START Stored data
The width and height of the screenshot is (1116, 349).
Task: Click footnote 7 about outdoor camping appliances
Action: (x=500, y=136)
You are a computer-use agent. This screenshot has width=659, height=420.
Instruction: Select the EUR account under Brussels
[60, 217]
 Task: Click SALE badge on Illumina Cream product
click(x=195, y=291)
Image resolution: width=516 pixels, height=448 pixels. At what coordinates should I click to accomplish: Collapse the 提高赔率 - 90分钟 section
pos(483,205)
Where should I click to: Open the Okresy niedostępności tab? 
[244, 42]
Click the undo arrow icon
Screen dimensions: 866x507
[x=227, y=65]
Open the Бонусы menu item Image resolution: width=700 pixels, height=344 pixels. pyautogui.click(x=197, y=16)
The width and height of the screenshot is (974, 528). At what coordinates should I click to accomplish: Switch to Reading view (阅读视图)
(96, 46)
END Stored data
START Stored data
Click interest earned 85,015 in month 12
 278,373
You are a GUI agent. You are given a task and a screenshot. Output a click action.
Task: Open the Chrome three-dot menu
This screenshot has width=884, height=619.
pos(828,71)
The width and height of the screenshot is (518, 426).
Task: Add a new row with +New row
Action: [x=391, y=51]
END Stored data
START Stored data
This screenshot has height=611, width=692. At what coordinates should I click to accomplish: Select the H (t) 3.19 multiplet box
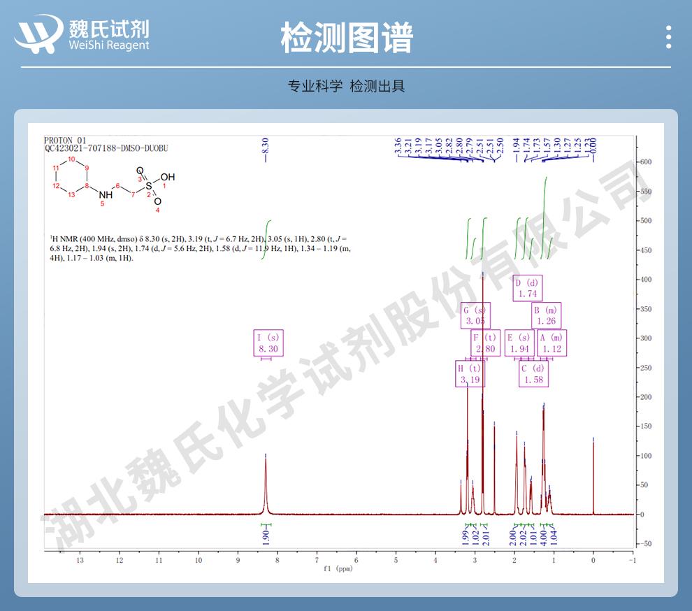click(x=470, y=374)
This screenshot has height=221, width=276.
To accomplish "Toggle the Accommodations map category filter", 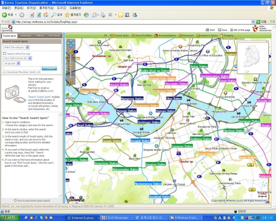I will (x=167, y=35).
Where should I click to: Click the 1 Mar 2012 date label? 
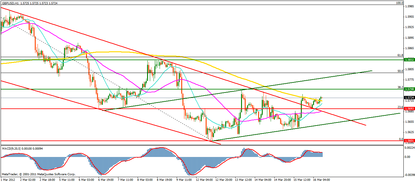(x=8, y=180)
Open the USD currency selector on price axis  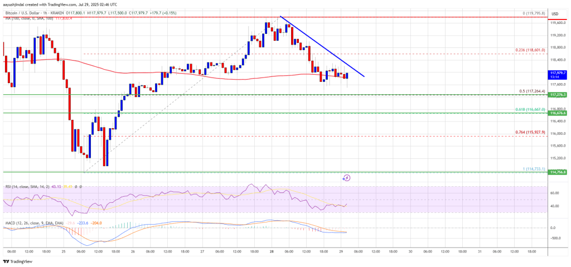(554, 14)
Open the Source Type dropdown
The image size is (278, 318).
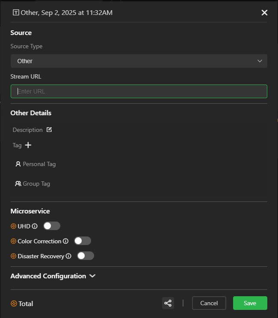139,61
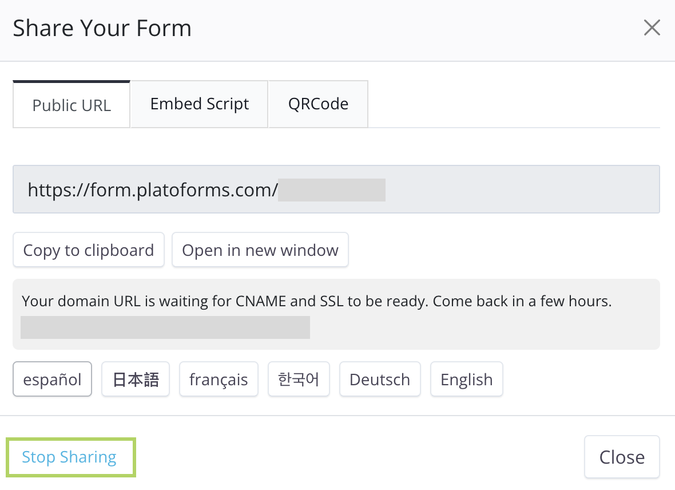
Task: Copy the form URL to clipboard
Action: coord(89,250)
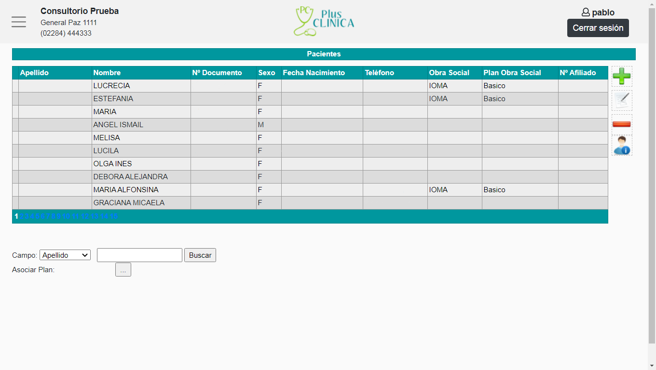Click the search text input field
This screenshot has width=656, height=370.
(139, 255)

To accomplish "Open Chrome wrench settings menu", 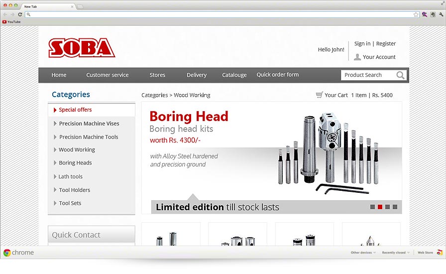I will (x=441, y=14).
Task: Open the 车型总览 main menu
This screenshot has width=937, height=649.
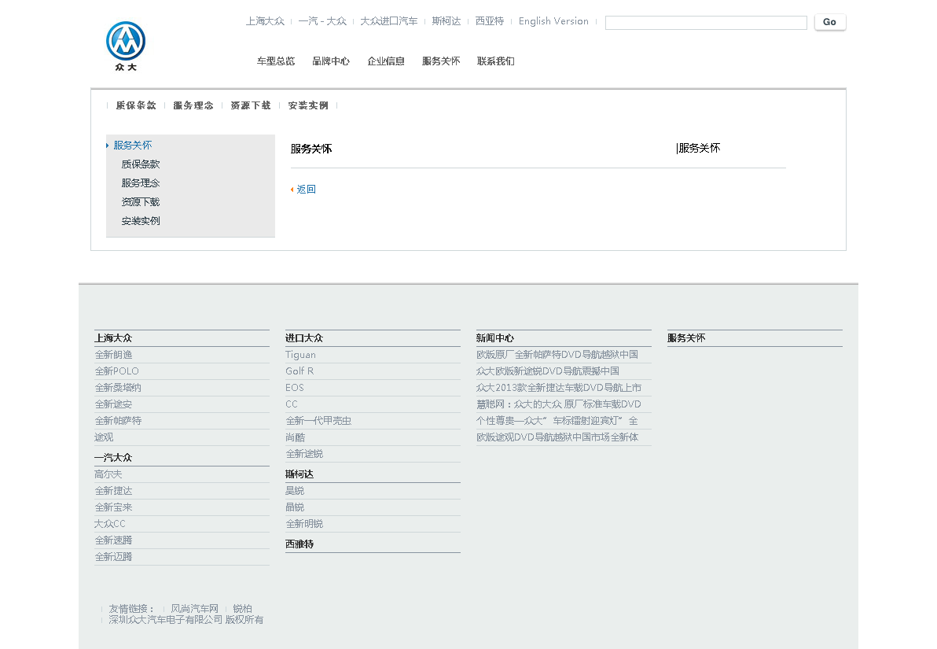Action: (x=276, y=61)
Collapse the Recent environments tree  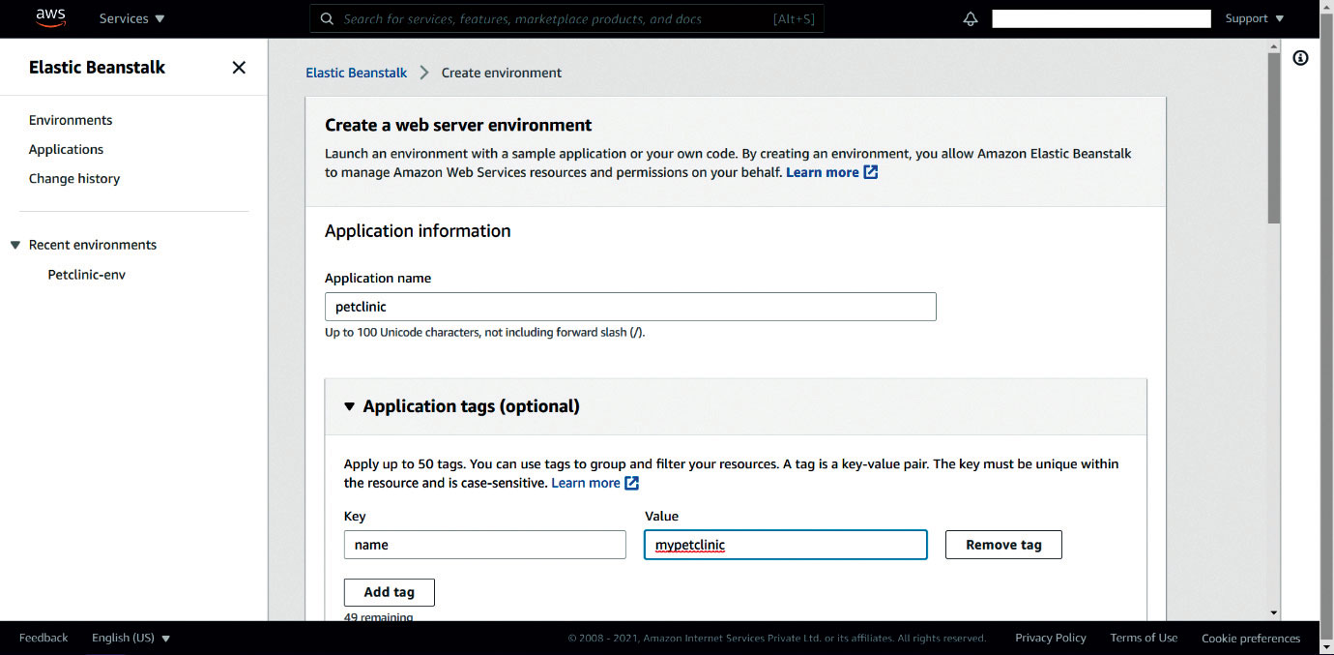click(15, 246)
END Stored data
A count is all that should be returned: the number of lines in these records containing the string "agent".

2